Aggregate window functions
These compute aggregate values over the window frame.
$window.sum(field)
Sum of the field values in the window frame.
emit running_total = $window.sum(amount)
$window.avg(field)
Average of the field values in the window frame. Returns Float.
emit moving_avg = $window.avg(amount)
$window.min(field)
Minimum value in the window frame.
emit window_min = $window.min(amount)
$window.max(field)
Maximum value in the window frame.
emit window_max = $window.max(amount)
$window.count()
Count of records in the window frame. Takes no arguments.
emit window_size = $window.count()
$window.first_value(field)
Returns the value of field at the first record of the window frame
(ordered by sort_by). Equivalent to SQL FIRST_VALUE(field).
emit opening_amount = $window.first_value(amount)
$window.last_value(field)
Returns the value of field at the last record of the window frame
(ordered by sort_by). Equivalent to SQL LAST_VALUE(field).
emit closing_amount = $window.last_value(amount)
Ranking window functions
Zero-argument integer functions that return the current row’s rank within its partition.
$window.row_number()
1-indexed position of the current record within its partition.
emit row_idx = $window.row_number()
$window.rank()
SQL RANK(): rows that share the same sort_by tuple receive the same
rank, and the next distinct row jumps by the size of the tie group.
emit sales_rank = $window.rank()
$window.dense_rank()
SQL DENSE_RANK(): ties share a rank with no gaps between distinct
ranks.
emit sales_dense_rank = $window.dense_rank()
Positional window functions
These access specific records by position within the window frame.
$window.first()
Returns the value of the current field from the first record in the window frame.
emit first_amount = $window.first()
$window.last()
Returns the value of the current field from the last record in the window frame.
emit last_amount = $window.last()
$window.lag(n)
Returns the value from n records before the current record.
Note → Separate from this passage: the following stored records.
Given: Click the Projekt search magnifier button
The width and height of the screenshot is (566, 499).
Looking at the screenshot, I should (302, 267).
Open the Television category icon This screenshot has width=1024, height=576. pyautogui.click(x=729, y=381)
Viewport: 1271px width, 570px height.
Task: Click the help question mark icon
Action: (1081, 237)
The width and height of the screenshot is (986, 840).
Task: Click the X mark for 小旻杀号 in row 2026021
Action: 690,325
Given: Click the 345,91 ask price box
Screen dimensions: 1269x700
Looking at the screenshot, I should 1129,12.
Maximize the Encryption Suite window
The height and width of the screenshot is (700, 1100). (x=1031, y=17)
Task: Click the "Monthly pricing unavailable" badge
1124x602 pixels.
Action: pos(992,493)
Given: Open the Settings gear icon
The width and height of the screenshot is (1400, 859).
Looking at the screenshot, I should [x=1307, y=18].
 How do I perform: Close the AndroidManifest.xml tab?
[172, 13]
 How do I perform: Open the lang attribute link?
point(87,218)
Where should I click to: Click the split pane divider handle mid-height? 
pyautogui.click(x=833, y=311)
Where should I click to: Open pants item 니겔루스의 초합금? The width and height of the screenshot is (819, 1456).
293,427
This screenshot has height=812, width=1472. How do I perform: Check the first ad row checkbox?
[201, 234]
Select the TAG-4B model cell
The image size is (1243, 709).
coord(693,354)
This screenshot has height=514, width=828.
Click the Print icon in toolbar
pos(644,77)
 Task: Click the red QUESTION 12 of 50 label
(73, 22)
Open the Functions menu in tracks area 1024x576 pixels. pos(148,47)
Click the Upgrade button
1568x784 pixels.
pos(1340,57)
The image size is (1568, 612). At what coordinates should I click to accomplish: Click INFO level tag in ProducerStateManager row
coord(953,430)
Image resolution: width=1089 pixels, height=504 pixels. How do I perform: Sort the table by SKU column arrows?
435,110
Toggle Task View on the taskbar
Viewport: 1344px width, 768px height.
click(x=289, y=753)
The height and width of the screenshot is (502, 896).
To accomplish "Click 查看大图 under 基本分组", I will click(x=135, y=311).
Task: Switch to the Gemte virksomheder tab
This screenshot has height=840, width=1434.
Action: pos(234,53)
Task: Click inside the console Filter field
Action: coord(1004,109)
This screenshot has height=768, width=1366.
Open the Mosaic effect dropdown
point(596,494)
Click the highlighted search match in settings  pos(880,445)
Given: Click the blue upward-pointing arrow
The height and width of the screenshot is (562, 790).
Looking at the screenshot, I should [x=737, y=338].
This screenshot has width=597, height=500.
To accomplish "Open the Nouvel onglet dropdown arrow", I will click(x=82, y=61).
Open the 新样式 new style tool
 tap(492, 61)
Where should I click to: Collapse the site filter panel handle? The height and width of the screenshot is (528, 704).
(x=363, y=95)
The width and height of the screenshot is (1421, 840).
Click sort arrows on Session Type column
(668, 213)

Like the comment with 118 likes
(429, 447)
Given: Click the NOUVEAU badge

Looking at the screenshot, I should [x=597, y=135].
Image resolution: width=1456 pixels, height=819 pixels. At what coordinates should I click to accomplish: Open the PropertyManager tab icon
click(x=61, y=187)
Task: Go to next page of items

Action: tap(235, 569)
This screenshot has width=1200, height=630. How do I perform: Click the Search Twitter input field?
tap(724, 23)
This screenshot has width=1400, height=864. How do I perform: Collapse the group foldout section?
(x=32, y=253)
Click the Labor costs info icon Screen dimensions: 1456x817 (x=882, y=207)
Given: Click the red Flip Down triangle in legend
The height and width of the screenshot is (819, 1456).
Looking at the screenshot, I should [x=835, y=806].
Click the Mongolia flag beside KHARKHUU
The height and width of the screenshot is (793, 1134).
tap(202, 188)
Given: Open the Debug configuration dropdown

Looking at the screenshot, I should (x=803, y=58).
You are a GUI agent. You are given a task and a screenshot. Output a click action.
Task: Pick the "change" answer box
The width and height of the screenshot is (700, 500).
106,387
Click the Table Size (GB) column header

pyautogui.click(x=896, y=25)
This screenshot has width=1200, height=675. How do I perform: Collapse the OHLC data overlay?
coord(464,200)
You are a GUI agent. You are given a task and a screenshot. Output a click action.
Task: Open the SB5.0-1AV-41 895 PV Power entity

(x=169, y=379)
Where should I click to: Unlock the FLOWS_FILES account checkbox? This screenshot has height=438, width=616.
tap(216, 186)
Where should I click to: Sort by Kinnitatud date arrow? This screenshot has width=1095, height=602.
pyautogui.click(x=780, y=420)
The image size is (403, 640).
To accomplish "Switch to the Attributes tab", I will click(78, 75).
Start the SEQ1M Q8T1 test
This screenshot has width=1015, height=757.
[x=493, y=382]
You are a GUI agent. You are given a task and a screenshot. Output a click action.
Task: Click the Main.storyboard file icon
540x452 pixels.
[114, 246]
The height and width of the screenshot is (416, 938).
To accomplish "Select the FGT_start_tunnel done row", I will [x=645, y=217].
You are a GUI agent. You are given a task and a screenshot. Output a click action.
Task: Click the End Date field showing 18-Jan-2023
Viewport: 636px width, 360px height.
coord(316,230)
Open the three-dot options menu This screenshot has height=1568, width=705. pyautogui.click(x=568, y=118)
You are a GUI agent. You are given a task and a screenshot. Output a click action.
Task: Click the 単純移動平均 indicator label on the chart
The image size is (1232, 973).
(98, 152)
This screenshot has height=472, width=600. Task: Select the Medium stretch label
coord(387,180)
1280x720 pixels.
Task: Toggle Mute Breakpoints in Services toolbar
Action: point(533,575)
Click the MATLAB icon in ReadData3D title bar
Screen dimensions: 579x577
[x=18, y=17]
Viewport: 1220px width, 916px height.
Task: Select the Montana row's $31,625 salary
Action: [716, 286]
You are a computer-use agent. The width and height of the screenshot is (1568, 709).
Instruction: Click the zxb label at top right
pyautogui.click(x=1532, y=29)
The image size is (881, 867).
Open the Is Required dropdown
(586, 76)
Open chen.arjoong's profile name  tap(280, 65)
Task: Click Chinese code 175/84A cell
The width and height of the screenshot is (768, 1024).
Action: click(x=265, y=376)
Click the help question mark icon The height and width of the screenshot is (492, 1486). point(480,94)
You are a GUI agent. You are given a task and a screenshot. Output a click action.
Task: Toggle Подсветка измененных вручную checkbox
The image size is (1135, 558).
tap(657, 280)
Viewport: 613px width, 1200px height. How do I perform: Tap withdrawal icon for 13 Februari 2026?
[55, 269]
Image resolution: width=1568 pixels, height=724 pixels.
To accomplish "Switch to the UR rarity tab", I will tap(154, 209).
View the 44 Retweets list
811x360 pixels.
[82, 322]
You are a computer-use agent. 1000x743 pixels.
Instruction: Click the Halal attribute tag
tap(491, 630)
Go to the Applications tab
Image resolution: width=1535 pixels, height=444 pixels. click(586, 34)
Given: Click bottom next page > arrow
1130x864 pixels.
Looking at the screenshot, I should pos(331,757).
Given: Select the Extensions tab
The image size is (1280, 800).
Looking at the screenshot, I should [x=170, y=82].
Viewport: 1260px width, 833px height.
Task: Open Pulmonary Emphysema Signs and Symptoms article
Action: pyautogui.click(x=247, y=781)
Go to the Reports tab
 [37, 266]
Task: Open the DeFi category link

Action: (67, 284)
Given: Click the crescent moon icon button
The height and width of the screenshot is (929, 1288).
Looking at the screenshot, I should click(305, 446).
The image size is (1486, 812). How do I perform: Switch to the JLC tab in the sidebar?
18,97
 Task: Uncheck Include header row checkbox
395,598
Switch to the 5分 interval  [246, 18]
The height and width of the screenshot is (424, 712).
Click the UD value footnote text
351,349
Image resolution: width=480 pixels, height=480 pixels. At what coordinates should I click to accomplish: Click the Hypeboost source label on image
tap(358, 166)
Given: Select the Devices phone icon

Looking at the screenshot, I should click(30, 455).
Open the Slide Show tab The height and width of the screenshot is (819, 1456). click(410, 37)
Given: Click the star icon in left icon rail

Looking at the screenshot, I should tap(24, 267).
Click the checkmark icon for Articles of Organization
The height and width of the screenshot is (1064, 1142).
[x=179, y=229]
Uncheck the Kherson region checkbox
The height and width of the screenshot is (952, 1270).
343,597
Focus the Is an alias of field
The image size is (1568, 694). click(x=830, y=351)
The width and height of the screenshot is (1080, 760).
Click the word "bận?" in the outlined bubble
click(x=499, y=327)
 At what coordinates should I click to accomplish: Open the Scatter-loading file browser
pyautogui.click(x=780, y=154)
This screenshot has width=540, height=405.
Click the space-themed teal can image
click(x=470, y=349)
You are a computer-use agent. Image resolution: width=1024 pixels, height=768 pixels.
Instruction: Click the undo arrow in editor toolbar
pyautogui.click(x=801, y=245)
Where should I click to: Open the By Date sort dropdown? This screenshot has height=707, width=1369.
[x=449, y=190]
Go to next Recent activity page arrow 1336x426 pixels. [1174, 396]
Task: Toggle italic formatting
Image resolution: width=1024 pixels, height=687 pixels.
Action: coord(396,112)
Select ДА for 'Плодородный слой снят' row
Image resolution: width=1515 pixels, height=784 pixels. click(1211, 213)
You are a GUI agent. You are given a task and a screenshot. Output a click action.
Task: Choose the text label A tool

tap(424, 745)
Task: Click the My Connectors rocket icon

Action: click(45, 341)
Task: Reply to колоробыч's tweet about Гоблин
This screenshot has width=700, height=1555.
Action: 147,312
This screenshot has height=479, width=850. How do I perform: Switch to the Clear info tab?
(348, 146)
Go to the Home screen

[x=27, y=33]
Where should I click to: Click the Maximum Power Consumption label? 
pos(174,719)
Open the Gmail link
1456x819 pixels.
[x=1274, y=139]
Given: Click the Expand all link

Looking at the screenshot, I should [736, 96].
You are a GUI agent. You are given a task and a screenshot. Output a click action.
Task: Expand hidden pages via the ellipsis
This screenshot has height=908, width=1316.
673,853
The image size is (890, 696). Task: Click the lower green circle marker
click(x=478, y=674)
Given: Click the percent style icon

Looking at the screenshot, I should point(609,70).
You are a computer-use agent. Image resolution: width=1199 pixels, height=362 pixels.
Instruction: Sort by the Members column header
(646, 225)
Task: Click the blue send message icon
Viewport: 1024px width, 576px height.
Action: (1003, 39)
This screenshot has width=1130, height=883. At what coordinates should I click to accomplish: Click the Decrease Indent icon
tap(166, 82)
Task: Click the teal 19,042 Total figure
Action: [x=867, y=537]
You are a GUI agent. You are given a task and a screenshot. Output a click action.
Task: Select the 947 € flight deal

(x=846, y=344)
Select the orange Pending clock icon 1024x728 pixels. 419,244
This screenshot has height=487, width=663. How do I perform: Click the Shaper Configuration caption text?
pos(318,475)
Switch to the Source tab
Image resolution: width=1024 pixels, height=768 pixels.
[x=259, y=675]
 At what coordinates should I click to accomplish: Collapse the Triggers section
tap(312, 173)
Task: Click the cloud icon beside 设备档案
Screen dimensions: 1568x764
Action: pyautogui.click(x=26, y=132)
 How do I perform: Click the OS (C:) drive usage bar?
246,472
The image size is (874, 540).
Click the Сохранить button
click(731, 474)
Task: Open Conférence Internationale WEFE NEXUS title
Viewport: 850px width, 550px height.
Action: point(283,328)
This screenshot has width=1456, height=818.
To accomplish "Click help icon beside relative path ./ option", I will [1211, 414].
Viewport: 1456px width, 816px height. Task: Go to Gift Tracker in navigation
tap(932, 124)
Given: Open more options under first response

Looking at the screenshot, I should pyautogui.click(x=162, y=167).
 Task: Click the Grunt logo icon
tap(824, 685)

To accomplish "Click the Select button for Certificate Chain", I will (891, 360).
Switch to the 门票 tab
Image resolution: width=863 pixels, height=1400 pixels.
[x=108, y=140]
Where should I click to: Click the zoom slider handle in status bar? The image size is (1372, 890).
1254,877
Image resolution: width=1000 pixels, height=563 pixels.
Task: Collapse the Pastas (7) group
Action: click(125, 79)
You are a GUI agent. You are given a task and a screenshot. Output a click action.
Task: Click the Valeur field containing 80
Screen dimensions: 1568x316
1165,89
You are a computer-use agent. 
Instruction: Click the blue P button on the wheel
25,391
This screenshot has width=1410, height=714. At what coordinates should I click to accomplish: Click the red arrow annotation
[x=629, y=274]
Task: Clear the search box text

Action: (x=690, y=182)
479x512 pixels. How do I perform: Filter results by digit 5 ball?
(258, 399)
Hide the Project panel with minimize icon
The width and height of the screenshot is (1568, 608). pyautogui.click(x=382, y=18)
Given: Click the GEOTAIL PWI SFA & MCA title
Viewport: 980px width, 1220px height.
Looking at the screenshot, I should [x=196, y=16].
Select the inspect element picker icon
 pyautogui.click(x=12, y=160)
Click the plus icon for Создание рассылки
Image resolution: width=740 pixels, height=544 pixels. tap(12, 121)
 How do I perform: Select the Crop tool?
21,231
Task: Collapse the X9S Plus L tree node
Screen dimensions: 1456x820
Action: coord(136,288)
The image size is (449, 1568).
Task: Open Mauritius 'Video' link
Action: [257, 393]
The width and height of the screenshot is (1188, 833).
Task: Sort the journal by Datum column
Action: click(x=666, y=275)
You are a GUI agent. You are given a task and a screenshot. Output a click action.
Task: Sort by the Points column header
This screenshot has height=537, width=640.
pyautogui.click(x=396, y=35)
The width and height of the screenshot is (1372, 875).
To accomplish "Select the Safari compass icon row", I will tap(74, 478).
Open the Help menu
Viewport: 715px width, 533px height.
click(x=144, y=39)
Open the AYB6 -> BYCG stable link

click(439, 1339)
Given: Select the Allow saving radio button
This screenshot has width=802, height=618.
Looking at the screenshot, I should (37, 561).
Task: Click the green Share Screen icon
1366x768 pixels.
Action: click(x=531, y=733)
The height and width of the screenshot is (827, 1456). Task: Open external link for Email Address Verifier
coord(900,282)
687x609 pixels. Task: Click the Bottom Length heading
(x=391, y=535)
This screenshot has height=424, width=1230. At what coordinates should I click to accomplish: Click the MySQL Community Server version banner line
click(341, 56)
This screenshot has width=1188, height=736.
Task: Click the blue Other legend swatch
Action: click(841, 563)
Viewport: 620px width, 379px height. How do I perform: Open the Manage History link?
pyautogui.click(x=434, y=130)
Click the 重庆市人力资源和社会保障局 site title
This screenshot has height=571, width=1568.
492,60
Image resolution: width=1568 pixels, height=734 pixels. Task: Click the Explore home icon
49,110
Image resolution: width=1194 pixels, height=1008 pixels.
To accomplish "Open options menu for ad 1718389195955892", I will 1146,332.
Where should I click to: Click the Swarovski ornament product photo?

Returns null if there is no record at that offset.
emit prev_amount = $window.lag(1)
emit two_back = $window.lag(2)
$window.lead(n)
Returns the value from n records after the current record. Returns null if there is no record at that offset.
emit next_amount = $window.lead(1)
Iterable window functions
These evaluate predicates or collect values across the window.
$window.any(predicate)
Returns true if the predicate is true for any record in the window.
emit has_high = $window.any(amount > 1000)
$window.every(predicate)
Returns true if the predicate is true for every record in the window.
emit all_positive = $window.every(amount > 0)
$window.exists(predicate)
Returns true if the predicate is true for at least one record in the
window — a SQL-fluency alias of $window.any.
emit any_high = $window.exists(amount > 1000)
$window.not_exists(predicate)
Returns true if no record in the window satisfies the predicate.
Equivalent to not $window.exists(predicate) and to
$window.every(not predicate).
emit none_negative = $window.not_exists(amount < 0)
$window.collect(field)
Collects all values of the field in the window into an array.
emit all_amounts = $window.collect(amount)
$window.distinct(field)
Collects distinct values of the field in the window into an array.
emit unique_regions = $window.distinct(region)
Complete example
nodes:
- name: sales_analysis
type: transform
input: daily_sales
analytic_window:
group_by: [store_id]
sort_by:
- field: sale_date
order: asc
cxl: |
emit store_id = store_id
emit sale_date = sale_date
emit daily_revenue = revenue
emit week_avg = $window.avg(revenue)
emit week_total = $window.sum(revenue)
emit prev_day_revenue = $window.lag(1)
emit day_over_day = revenue - ($window.lag(1) ?? revenue)
This computes per-store running averages and totals over the partition’s history-up-to-and-including the current row.
Retraction interaction
When a window sits downstream of a relaxed-CK aggregate whose dropped correlation-key fields overlap the window’s group_by, the planner switches the window from streaming-emit to buffer-mode. The window operator stores per-partition raw row buffers until commit; on retraction, it reruns the configured $window.* evaluation over partition − retracted_rows and emits per-output deltas through the replay phase.
All 13 window functions are covered uniformly by wholesale recompute. The operator-by-operator retraction cost reference has the per-operator memory ceilings; clinker run --explain reports the live per-window detail.